El jesuita, que ignoraba la confidencia que el dominico, sin plan fijo de conducta ni más empeño que suscitar por todas partes embarazos al Deán, había hecho a Don Alonso, no dejó de sorprenderse al saber que éste se hallaba enterado ya de lo que pretendía comuicarle por sorpresa. Sin embargo, para no perder su terreno, volvió inmediatamente a la carga preguntando:

— ¿Y qué es lo que Usarced supo respecto del temible Hinestrosa?

— Subía yo las escaleras del Palacio Episcopal en aquel día de negra memoria, cuando el padre reverendo que tíene allí las varias funciones de confesor del Prelado, maestro de ceremonias, etcétera, se me acercó, y con profundo disimulo dijome al oído: «¡Silencio y firmeza! Juan de Hinestrosa vive, esta aquí en las cárceles de la Inquisición, y actualmente se halla en una conferencia con el Prepósito». Luego que he sabido esto último, confieso que me había tranquilizado un tanto, porque yo estaba seguro que el padre Prepósito, tan interesado como cualquiera otro en el silencio de aquel testigo, sabría disponer las cosas de manera que la Santa Hermandad, de que ha sido un individuo de tanto influjo, no  recibiese perjuicio alguno con las revelaciones de ese hombre.

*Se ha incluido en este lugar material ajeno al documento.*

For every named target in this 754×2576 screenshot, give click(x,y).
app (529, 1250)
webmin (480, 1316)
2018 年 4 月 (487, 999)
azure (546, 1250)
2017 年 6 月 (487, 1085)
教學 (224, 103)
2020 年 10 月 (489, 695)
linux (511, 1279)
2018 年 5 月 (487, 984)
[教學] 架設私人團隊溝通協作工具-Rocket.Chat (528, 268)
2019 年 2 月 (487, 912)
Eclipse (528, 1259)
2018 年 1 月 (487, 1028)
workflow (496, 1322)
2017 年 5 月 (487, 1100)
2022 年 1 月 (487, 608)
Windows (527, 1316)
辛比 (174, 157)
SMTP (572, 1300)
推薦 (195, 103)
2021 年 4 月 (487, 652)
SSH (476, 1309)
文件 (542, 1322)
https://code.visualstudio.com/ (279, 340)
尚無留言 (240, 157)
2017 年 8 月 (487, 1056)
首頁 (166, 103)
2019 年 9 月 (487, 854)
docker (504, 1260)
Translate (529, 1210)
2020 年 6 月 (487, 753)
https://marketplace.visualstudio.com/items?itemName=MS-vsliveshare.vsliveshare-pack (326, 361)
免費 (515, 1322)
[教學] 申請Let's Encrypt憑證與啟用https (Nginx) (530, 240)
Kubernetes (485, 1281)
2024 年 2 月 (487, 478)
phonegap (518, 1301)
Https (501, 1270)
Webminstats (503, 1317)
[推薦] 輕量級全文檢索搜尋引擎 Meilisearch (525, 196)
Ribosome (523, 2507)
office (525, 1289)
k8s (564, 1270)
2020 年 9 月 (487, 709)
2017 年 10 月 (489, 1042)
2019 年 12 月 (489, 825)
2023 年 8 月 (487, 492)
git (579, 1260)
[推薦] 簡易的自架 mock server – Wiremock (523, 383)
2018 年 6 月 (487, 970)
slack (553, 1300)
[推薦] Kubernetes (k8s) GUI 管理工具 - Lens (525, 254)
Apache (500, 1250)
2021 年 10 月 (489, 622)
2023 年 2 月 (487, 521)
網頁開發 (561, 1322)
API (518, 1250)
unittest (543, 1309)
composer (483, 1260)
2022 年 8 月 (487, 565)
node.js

«¡El diablo del fraile —pensó el jesuíta—. Todo mi plan ha venido abajo con su charla intempestiva. Tomemos otro rumbo.»

— Pues bien —continuó dirigiéndose a Don Alonso—, Hinestrosa ha hablado ciertamente conmigo no esa vez sola, sino muchas; pero también he tenido largas conferencias con el dominico y con el padre Comisario.

— ¿Y qué?

— ¿Me lo pregunta Usarced de veras? Ignora el señor Don Alonso que ese

hombre sabe más de lo que conviniera en lo relativo a la ejecución del Conde de Peñalva?

— Enhorabuena: también Vuestra Reverencia sabe perfectamente lo que ha ocurrido en el asunto, y sabrá poner un correctivo a locuacidad de Hinestrosa.

— Permítame Usarced observarle que estoy enterado de los procedimientos judiciales hasta la sentencia fulminada contra el Conde, como que yo presidía el Tribunal; pero ignoro de todo punto cómo se verificó la ejecución de la sentencia. Mi carácter no podía permitirme intervención alguna en ese sangriento acto, ni yo me he empeñado en averiguarlo.

— Vuestra Reverencia sabe perfectamente que Don Juan de Zubiaur y yo quedamos encargados de la ejecución.

— Pero ¿Usarced y el señor Don Juan dieron el golpe fatal? Hinestrosa sabe que fué una mujer la heroína de este drama.

— ¡Ah! —exclamó, confundido, el caballero, llevándose la mano a la frente—. Ahora comprendo la conexión que se pretende hallar entre el proceso del Conde y la persecución contra mi pobre hija.

El jesuita volvió a dirigirse a la puerta, que abrió, introduciendo en la escena un nuevo personaje.